Copy every entry below exactly as it appears, leaving out the images.

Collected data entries
◆ ◆ ◆ ◆ ◆
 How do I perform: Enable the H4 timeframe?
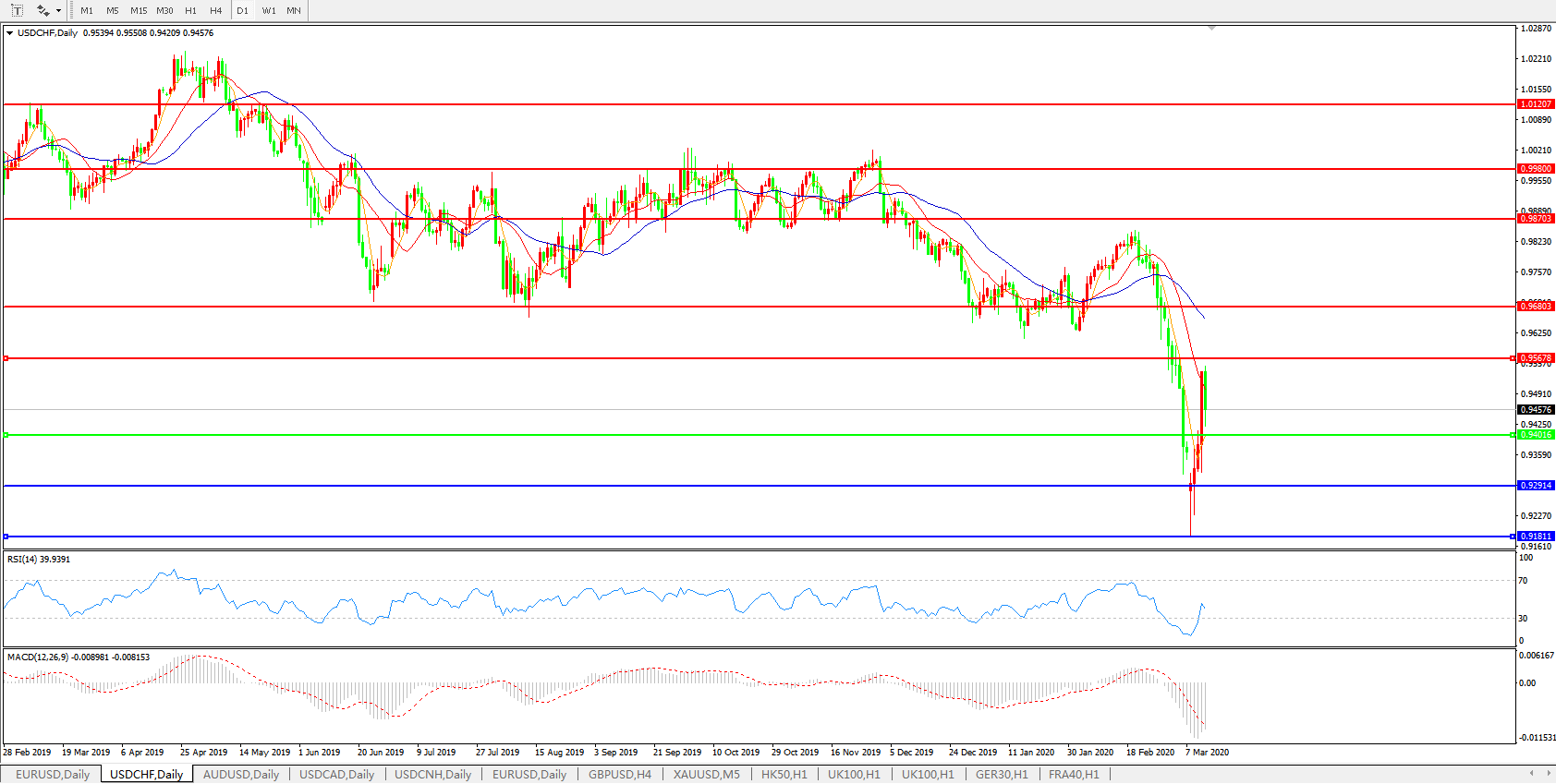tap(215, 11)
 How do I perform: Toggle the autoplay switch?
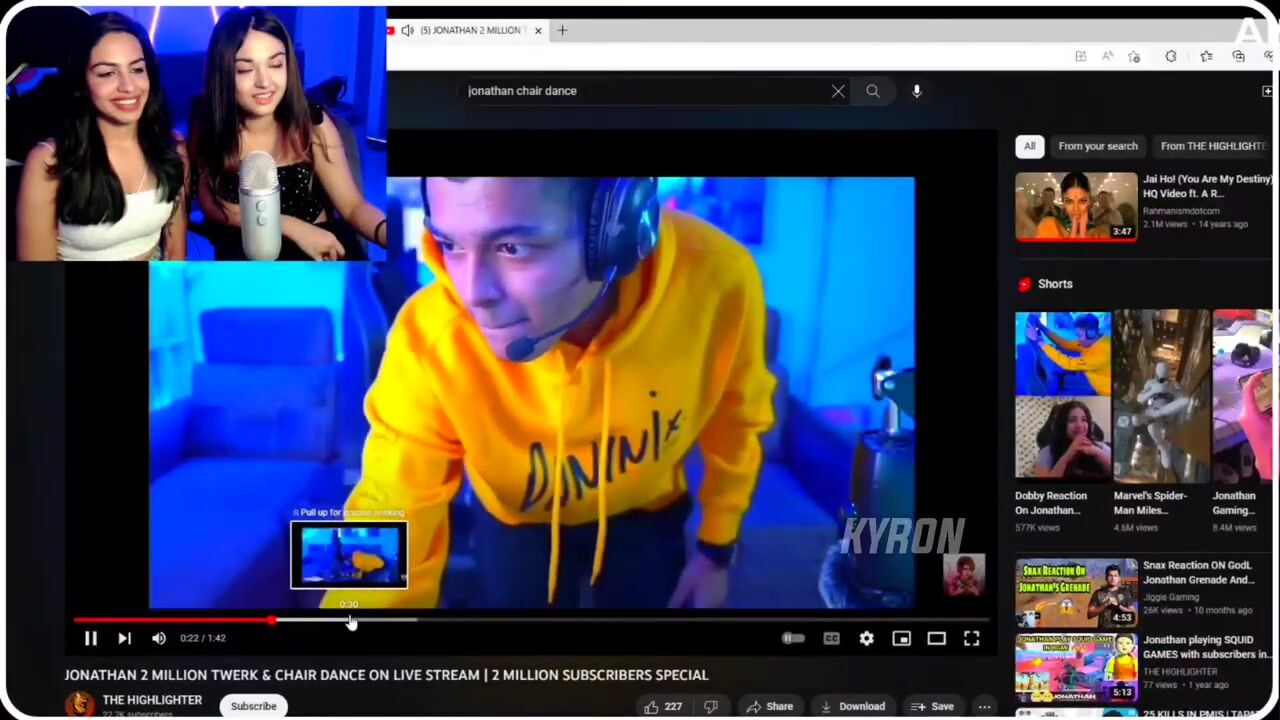coord(792,638)
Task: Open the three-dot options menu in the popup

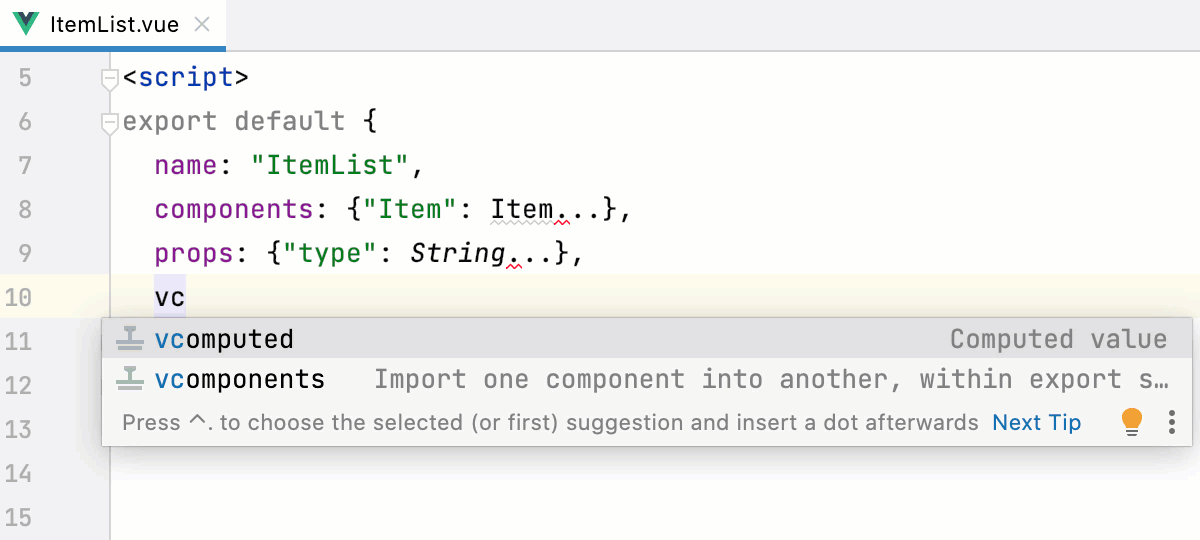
◆ ◆ ◆ ◆ ◆
> Result of this exercise:
 How do I perform: Enable the H4 timeframe?
tap(215, 11)
 How do I perform: Toggle the autoplay switch?
coord(792,638)
Task: Open the three-dot options menu in the popup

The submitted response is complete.